Este plato está buenísimo. Cuando
vuelvas a sembrar lentejas yo vendré a ayudarte; todo sea por combatir el cambio climático. Aunque también me gustaría
brindar por la preservación del patrimonio natural de “los Oteros” y por
la conservación de los palomares que hay por esta magnífica zona de
sinuosos terrenos… Suegro, yo no soy ningún pirata pero le aseguro con la copa
en la mano que “la vida en el pueblo es la vida mejor”.
Antonio,
visiblemente emocionado, miró a sus hijas con ese amor incondicional de padre
feliz que está disfrutando, saboreando, de una buena sobremesa rodeado de los
suyos. Y sin mediar palabra, se levantó de la silla y le dijo a su yerno:
—Gracias
por tus palabras, hijo. Como habéis comprobado aquí el tiempo se detiene. Se
vive de otra manera, más libre, sin las ataduras ni las prisas de las ciudades.
Estamos en un permanente idilio con la naturaleza, y ésta, siempre nos da, nos
ofrece, lo que necesitamos. Las lentejas que hemos comido hoy son un buen
ejemplo de ello. Por eso somos tan felices porque en el pueblo nada nos
falta. Ah, por cierto, el próximo año os espero en la siembra…
Y
así fue como el inconfundible sabor de unas lentejas aceleró la conversión de
unos escépticos climáticos. No es por nada, pero arrepentidos los quiere el
medio rural...
Con todo el respeto:
ResponderEliminarEn Gusendos a día de hoy no está sembrada ni una emina de lentejas, que por cierto, no liberan fósforo porque eso es edafológicamente imposible. Por otro lado, la lenteja es un cultivo absolutamente mecanizado que no requiere de ayuda ninguna. El tal Antonio en consecuencia, es un farsante.

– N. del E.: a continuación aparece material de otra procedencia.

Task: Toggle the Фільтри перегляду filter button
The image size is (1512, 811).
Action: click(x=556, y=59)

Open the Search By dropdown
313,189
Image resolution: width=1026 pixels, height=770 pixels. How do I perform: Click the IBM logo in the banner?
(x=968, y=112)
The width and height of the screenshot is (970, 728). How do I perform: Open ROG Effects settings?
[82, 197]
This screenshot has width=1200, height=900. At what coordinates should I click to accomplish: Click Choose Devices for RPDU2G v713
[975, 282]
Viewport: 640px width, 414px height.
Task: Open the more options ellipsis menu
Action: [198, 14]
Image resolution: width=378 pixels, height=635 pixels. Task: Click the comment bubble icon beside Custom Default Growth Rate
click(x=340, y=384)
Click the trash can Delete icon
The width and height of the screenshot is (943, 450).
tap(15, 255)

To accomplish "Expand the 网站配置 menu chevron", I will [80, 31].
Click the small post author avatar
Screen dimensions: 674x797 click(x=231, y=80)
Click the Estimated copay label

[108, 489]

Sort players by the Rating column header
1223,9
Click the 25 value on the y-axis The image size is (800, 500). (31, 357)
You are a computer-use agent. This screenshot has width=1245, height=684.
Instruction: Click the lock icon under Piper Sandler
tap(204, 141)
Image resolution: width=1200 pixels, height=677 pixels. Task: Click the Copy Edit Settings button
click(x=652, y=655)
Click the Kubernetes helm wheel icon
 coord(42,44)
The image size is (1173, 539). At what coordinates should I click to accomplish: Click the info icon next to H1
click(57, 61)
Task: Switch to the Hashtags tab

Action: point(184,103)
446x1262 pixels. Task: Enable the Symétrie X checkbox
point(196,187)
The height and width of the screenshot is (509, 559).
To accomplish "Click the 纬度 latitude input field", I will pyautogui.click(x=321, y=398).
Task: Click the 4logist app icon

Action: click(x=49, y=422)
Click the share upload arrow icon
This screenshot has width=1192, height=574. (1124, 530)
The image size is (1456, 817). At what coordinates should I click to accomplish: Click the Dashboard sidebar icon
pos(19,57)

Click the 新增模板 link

Aquí le dejo unos enlaces ilustrativos.
ResponderEliminarhttp://leonsurdigital.com/art/8162/la-produccion-leonesa-de-lentejas-se-concentra-principalmente-en-gusendos-y-santas-martas
https://www.lavanguardia.com/natural/20170410/421523874466/legumbres-efecto-invernadero.html
De todas formas, le agradezco su lectura. Un saludo. Héctor.